Che fare? Continuare con questa sciocca idea di acchiappafantasmi o mettere tutto da parte? Procedere anche in ricordo dell’amico o lasciare stare? Devono essere state queste le domande che hanno tormentato le notti e i giorni di Aykroyd nel suo ritiro di Martha’s Vynard. Eppure l’intervento di Ivan Reitman e l’aiuto di Harold Ramis, altro vecchio compagno di palco di Dan e John e sceneggiatore di Animal House, portano la storia sui giusti binari, ridimensionando il primo script visionario e trasformandolo in una storia più comica, dove New York diventa una delle protagoniste.

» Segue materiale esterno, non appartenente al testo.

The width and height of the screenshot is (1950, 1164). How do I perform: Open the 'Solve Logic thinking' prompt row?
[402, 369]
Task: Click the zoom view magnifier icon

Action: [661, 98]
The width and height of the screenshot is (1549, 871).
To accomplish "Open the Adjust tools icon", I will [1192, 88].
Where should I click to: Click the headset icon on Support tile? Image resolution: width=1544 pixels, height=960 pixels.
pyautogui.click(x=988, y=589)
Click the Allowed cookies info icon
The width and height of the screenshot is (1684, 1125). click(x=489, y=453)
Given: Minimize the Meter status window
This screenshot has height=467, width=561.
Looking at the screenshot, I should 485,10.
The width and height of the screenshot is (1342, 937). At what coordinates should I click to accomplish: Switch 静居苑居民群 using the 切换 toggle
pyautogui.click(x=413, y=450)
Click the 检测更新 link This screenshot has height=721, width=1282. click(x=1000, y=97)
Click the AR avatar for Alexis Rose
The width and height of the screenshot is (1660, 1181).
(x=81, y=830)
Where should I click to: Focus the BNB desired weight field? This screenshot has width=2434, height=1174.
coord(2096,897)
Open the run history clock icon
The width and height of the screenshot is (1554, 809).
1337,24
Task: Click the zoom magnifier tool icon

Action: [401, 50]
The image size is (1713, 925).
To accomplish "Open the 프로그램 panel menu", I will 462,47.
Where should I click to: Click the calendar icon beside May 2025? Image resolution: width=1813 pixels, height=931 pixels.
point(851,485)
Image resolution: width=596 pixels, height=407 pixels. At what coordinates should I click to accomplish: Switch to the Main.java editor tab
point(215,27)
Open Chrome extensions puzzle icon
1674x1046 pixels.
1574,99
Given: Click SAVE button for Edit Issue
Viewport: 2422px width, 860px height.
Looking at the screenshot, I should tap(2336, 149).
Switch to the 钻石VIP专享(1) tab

La decisione più difficile è trovare il sostituto ideale di Belushi e, come succede alle volte nelle disgrazie, si ha il classico colpo di genio. Reitman e Ramis spingono per l’ingaggio di Bill Murray, uno che è abituato a portare sulle spalle il peso di grandi sostituzioni (molti si ricordano il pessimismo che lo circondò quando arrivò al Snl al posto dell’amato Chevy Chase).  La scelta si rivela geniale. Il trio Ramis-Aykroyd-Murray (con l’aggiunta del buon Ernie Hudson) sul set fa faville. Murray dimostra, forse per la prima volta, tutto il proprio talento istrionico tra improvvisazioni e lo sfoggio di un fascino ancora oggi intramontabile. Persino la bellissima e coriacea Sigourney Weaver, reduce dalla fresca costruzione di un sex-appeal nato tra Alien e il meraviglioso Un anno vissuto pericolosamente, non potrà che sciogliersi tra le sue mani, dimostrando un’inedita ironia. Nonostante il carattere forte dei tre interpreti nel film si respira l’aria pura e nostalgica di un gruppo d’amici non ancora pronti a diventare adulti, sempre ostinatamente disposti a seguire i propri sogni, a giocare all’imprese eccezionali.

Come gli Amici Miei di Monicelli, i nostri acchiappa-fantasmi sembrano sempre sul punto di partire per una nuova zingarata paranormale, di ridere sulle spalle del solito burocrate invidioso e miope, senza dimenticare mai la propria insana dedizione alla risata. Indimenticabile per loro, e per noi, anche per la presenza continua del disgustoso fantasma Slimer, un po’ Bluto un po’ Perotti, sempre pronto a indicarci la strada giusta, quella del cazzeggio sempre e comunque.